(Rows on where targets appear)

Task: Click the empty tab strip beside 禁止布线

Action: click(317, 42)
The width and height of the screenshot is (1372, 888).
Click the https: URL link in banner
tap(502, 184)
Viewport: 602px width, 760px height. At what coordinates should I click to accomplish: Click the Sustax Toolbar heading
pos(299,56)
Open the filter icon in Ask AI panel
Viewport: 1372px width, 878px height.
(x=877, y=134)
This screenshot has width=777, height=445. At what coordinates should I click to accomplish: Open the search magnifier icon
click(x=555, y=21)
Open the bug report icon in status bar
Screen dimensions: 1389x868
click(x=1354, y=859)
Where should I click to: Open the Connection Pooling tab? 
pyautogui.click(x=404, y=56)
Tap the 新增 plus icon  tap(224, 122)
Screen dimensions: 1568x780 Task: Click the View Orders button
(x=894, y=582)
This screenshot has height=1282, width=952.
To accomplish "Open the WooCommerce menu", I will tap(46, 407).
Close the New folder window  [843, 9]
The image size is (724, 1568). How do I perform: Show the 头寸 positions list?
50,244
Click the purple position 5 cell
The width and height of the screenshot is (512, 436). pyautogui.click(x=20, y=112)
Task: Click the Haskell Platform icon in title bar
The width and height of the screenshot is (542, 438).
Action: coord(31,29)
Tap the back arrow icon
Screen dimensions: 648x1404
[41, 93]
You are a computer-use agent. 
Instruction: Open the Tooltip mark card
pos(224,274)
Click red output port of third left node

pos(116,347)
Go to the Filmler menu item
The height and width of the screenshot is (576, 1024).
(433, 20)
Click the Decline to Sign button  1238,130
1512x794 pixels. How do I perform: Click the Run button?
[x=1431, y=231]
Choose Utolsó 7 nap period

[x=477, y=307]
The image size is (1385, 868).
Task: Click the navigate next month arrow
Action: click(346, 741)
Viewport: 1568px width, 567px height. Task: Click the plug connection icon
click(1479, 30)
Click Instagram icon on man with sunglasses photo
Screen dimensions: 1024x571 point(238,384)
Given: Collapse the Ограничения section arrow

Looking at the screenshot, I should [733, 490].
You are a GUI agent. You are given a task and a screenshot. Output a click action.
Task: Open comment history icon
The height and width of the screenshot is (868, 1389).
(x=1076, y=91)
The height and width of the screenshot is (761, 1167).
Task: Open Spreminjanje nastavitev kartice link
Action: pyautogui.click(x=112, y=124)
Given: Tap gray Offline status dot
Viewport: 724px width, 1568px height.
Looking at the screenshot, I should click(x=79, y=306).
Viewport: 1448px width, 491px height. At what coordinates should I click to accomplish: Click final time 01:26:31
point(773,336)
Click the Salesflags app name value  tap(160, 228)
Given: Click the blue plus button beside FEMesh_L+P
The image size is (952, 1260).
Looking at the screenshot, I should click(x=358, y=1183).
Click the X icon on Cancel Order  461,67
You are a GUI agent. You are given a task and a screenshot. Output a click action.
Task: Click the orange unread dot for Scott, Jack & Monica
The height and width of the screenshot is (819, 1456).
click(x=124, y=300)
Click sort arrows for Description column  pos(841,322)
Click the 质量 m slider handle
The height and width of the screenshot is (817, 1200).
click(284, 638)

# Direction
Print all of the rows above again, line for line, with nothing changed.

# Exercise output
Task: Click the empty tab strip beside 禁止布线

Action: click(317, 42)
The width and height of the screenshot is (1372, 888).
Click the https: URL link in banner
tap(502, 184)
Viewport: 602px width, 760px height. At what coordinates should I click to accomplish: Click the Sustax Toolbar heading
pos(299,56)
Open the filter icon in Ask AI panel
Viewport: 1372px width, 878px height.
(x=877, y=134)
This screenshot has width=777, height=445. At what coordinates should I click to accomplish: Open the search magnifier icon
click(x=555, y=21)
Open the bug report icon in status bar
Screen dimensions: 1389x868
click(x=1354, y=859)
Where should I click to: Open the Connection Pooling tab? 
pyautogui.click(x=404, y=56)
Tap the 新增 plus icon  tap(224, 122)
Screen dimensions: 1568x780 Task: Click the View Orders button
(x=894, y=582)
This screenshot has height=1282, width=952.
To accomplish "Open the WooCommerce menu", I will tap(46, 407).
Close the New folder window  [843, 9]
The image size is (724, 1568). How do I perform: Show the 头寸 positions list?
50,244
Click the purple position 5 cell
The width and height of the screenshot is (512, 436). pyautogui.click(x=20, y=112)
Task: Click the Haskell Platform icon in title bar
The width and height of the screenshot is (542, 438).
Action: coord(31,29)
Tap the back arrow icon
Screen dimensions: 648x1404
[41, 93]
You are a computer-use agent. 
Instruction: Open the Tooltip mark card
pos(224,274)
Click red output port of third left node

pos(116,347)
Go to the Filmler menu item
The height and width of the screenshot is (576, 1024).
(433, 20)
Click the Decline to Sign button  1238,130
1512x794 pixels. How do I perform: Click the Run button?
[x=1431, y=231]
Choose Utolsó 7 nap period

[x=477, y=307]
The image size is (1385, 868).
Task: Click the navigate next month arrow
Action: click(346, 741)
Viewport: 1568px width, 567px height. Task: Click the plug connection icon
click(1479, 30)
Click Instagram icon on man with sunglasses photo
Screen dimensions: 1024x571 point(238,384)
Given: Collapse the Ограничения section arrow

Looking at the screenshot, I should [733, 490].
You are a GUI agent. You are given a task and a screenshot. Output a click action.
Task: Open comment history icon
The height and width of the screenshot is (868, 1389).
(x=1076, y=91)
The height and width of the screenshot is (761, 1167).
Task: Open Spreminjanje nastavitev kartice link
Action: pyautogui.click(x=112, y=124)
Given: Tap gray Offline status dot
Viewport: 724px width, 1568px height.
Looking at the screenshot, I should click(x=79, y=306).
Viewport: 1448px width, 491px height. At what coordinates should I click to accomplish: Click final time 01:26:31
point(773,336)
Click the Salesflags app name value  tap(160, 228)
Given: Click the blue plus button beside FEMesh_L+P
The image size is (952, 1260).
Looking at the screenshot, I should click(x=358, y=1183).
Click the X icon on Cancel Order  461,67
You are a GUI agent. You are given a task and a screenshot. Output a click action.
Task: Click the orange unread dot for Scott, Jack & Monica
The height and width of the screenshot is (819, 1456).
click(x=124, y=300)
Click sort arrows for Description column  pos(841,322)
Click the 质量 m slider handle
The height and width of the screenshot is (817, 1200).
click(284, 638)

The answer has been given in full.